Upgrading components

Compatibility

Kubernetes Server-Side Apply (SSA) Requirement

There is an important compatibility requirement that must be considered when installing the Palo Alto Networks enterprise Kubernetes components: Kubernetes Server-Side Apply (SSA) support. For most components, SSA support is a hard requirement. This feature was promoted to GA in Kubernetes version 1.22. For more information, see the Kubernetes documentation.

For this reason, Palo Alto Networks requires all enterprise components to be installed on Kubernetes version 1.22 or later

How to upgrade components

Upgrade increments

Upgrade one minor release at a time, for example, from 1.11.0 to 1.12.0, then to 1.13.0. Similarly, upgrade one LTS release at a time, for instance, from 1.12.0 to 1.17.0.

Always upgrade to the latest patch version of each release directly.

We do not support skipping upgrades since intermediate versions might contain migration logic that is removed in later versions.

Upgrade strategy

Make sure you have a fast-paced process to upgrade to the latest patch version of the release that you are using as soon as possible.

It's important to stay up to date with patches, otherwise you might be susceptible to outages owing to vulnerabilities, or bugs.

Handling CRDs

DO NOT remove CRDs before upgrading. Removing CRDs will result in CRs being garbage collected. Instead patch or replace the CRD resources.

For example, if you remove the certificates.cert-manager.io CRD, all certificate resources will be irreversibly removed by the Kubernetes garbage collector.

  1. Before you upgrade, make sure you have a way to restore the cluster to its state before the upgrade (see Component backups.

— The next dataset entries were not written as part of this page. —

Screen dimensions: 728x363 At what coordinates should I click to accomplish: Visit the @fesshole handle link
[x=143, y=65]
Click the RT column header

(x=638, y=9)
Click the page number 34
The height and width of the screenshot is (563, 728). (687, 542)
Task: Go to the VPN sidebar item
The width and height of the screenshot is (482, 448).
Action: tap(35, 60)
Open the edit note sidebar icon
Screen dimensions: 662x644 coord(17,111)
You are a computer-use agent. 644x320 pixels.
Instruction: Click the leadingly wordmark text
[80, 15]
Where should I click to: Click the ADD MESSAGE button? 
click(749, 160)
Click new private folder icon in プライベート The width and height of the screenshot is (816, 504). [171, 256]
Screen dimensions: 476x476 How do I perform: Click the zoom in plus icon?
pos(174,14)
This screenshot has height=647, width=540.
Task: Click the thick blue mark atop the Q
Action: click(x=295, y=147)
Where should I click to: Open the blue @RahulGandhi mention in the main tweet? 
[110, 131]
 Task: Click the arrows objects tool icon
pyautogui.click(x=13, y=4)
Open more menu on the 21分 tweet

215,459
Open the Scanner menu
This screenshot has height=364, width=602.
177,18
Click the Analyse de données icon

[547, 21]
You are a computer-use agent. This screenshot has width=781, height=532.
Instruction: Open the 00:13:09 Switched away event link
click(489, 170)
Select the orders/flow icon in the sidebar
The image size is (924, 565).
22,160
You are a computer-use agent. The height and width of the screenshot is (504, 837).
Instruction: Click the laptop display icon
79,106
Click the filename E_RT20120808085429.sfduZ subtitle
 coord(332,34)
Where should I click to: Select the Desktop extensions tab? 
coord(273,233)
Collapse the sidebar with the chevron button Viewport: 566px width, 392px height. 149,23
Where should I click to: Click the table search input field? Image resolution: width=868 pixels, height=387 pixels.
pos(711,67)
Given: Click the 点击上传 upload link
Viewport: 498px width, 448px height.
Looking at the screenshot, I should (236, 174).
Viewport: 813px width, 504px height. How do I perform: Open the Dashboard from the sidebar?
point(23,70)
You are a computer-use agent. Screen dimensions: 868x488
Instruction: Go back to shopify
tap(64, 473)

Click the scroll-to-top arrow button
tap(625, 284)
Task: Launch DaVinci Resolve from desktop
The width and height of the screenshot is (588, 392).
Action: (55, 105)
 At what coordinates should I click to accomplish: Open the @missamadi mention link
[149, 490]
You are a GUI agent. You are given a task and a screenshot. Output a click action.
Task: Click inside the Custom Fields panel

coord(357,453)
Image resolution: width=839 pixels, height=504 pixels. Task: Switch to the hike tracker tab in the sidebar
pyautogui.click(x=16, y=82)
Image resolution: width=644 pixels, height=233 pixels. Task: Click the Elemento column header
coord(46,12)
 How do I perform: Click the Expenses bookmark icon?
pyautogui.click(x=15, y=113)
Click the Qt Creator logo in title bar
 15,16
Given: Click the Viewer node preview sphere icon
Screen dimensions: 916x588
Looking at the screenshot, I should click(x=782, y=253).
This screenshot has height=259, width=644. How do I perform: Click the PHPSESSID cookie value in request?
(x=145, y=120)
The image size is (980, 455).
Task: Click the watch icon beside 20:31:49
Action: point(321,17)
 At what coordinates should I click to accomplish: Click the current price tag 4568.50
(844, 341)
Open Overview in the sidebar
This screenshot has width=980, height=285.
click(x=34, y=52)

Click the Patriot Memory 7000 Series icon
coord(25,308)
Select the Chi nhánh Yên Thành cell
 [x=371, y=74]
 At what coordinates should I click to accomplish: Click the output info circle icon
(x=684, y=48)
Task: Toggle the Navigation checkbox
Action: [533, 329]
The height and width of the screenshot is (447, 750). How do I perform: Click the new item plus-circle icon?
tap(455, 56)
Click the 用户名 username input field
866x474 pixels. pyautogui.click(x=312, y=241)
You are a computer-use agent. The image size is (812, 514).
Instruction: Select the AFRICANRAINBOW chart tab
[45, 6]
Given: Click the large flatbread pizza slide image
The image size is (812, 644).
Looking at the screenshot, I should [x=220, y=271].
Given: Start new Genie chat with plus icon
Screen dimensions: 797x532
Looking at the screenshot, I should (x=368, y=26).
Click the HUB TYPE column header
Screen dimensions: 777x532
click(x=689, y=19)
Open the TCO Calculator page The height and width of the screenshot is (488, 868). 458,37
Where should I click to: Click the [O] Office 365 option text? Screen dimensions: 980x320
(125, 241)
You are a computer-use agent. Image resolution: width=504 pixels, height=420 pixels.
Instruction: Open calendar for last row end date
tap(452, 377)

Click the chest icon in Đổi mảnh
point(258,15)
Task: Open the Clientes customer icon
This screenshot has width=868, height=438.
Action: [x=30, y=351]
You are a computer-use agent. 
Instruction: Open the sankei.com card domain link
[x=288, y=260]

It's not strictly necessary to do this for patch upgrades (but it's recommended if you want to be extra careful).

  2. Before upgrading to the next release, read the release notes/ upgrade notes. These notes will list breaking changes or extra actions that must be taken before upgrading.

  3. Use Kubernetes manifests, Helm, or GitOps tools to upgrade to the latest version.

  4. Make sure that the CRDs are also upgraded. If you installed the CRDs separately, you must upgrade them separately.

  5. To test your upgraded installation, you can re-issue a certificate. Without causing downtime, the cmctl renew -n namespace certificate-name must be used. For more information on this, see the cert-manager documentation.

    DO NOT remove the TLS secret resource, as this can cause downtime.

  6. If you experience any issues with the newly upgraded version, you can easily revert to the previous version of your installation using helm rollback. For more information, see the Helm documentation.

    If the rollback also fails, you can recover from the backup created in step 1.